Von einem »Sondergesetz« spricht nicht nur seit Jahren Pro Asyl, sondern sprach am Montag auch die Vertreterin der Deutschen Bischofskonferenz. Das Gesetz habe keine Existenzberechtigung. Gründe für eine solch strikte Ablehnung sind außer der willkürlichen Festsetzung der Sozialhilfe »dritter Klasse« auch die Unterbringung in Massenunterkünften oder die medizinische Versorgung von Flüchtlingen, über die das Diakonische Werk Potsdam von »skandalösen Zuständen« spricht.

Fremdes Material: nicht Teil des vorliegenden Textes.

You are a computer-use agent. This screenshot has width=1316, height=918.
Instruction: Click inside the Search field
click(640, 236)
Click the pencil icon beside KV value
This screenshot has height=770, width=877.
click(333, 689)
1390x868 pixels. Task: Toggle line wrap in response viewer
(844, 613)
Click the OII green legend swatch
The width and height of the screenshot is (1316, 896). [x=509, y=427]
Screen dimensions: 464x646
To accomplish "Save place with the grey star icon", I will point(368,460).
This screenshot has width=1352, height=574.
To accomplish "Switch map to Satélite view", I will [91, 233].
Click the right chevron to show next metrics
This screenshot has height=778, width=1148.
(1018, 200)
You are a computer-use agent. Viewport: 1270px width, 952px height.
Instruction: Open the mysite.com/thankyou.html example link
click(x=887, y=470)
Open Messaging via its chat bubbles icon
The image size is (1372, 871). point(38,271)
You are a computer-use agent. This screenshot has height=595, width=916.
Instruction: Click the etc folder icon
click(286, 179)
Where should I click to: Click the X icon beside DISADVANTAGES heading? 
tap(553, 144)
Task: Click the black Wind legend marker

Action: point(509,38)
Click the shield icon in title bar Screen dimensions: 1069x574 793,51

Die Linken hatte sachliche Gründe zur Ablehnung des Gesetzes in den Antworten auf eine Anfrage an die Bundesregierung in Hülle und Fülle identifiziert und schon vor geraumer Zeit zur Grundlage eines Entschließungsantrages gemacht. Außer bei den Grünen fand die Fraktion jedoch keine Zustimmung, wenn man von verbalen Verrenkungen der SPD absieht. Und den Grünen wird mit ihrem eigenen Entwurf jetzt das Gleiche bevorstehen, darf man vermuten.

Denn das Gesetz ist bei der Mehrheit des Bundestages im Laufe der Jahre nicht etwa in Verruf geraten, sondern im Gegenteil immer weiter verschärft worden. Galt es zunächst für Asylbewerber, erstreckt sich sein Geltungsbereich heute auf Asylbewerber, Geduldete und Menschen mit bestimmten Aufenthaltstitel. War ihm der Einzelne zuerst zwölf Monate lang unterworfen, gilt dies heute für vier Jahre. Dennoch fand das Gesetz am Montag wieder Fürsprecher auch außerhalb des Hohen Hauses. So sprach die Abgesandte der Kommunalen Spitzenverbände von Massenunterkünften, in die ganze Familien gepfercht werden, als einer Gelegenheit, die interkulturellen Kompetenzen zu stärken. Mit dieser Logik dient die Verweigerung ärztlicher Hilfe wohl als Hilfe zur Stärkung des Immunsystems.